Heflin perfectly inhabits this deeply flawed character, lending him charm and complexity, even making you sort of like him at times. He could play a snake so memorably – he won the Best Supporting Actor Oscar as a gangster’s pal in “Johnny Eager” and he was excellent in both “Possessed” with Joan Crawford and “Act of Violence,” where he played an Army traitor. Another noir highlight was playing Philip Marlowe on NBC radio in the late 1940s.

Heflin was just as adept at playing average Joes and good guys, most notably in “The Strange Love of Martha Ivers” (a film noir with Barbara Stanwyck and Kirk Douglas), “Shane” and “3:10 to Yuma.”
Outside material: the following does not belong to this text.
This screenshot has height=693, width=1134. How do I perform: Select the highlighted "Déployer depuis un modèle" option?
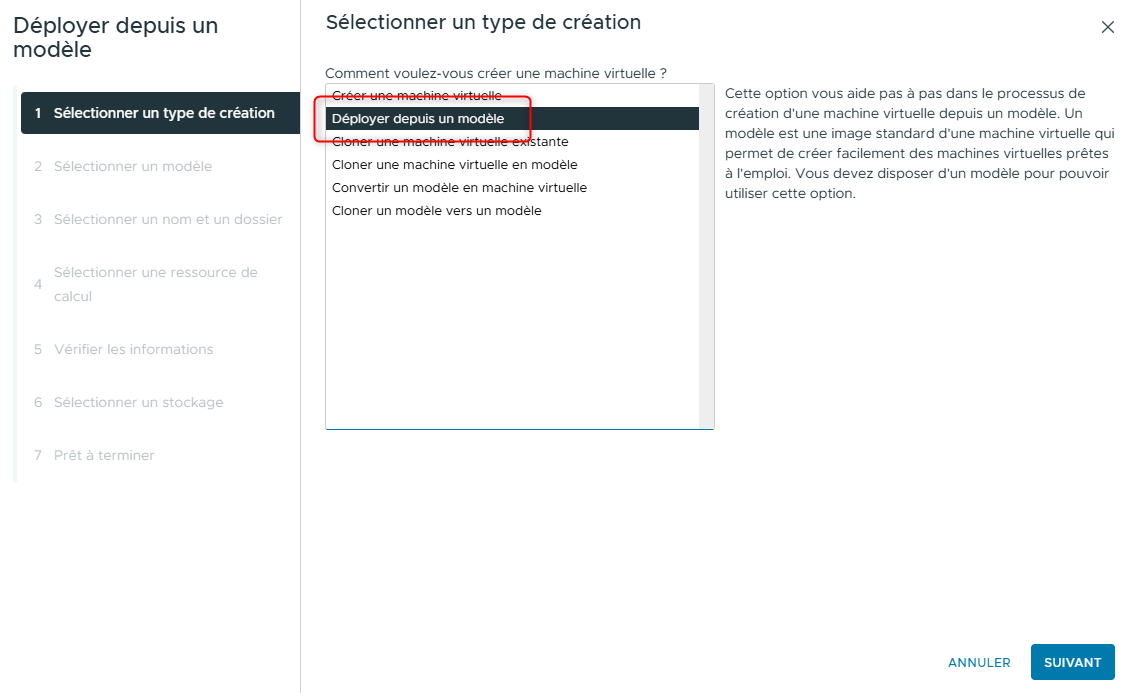point(416,117)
Keyes’ Susan is no vampy seductress. Instead, she plays the character as written – bland, bored and slightly feckless. Perhaps a fish out of water in the big city; she and Webb bond because they both hail from Terra Haute, Ind., albeit from different sides of the tracks. Keyes conveys that Susan is more than just bored – she yearns for children and perhaps something more than she finds in her cushy but unhappy marriage. And to her credit Keyes completely abandons her glamorous exterior when she’s sweating it out in the mountains.

Dalton Trumbo relaxes in Cannes, 1971.

Blacklisted writers Dalton Trumbo and Hugo Butler produced the script based on a story by Robert Thoeren and Hans Wilhelm. Trumbo provided the voice for Susan’s DJ husband; he is completely uncredited on the film.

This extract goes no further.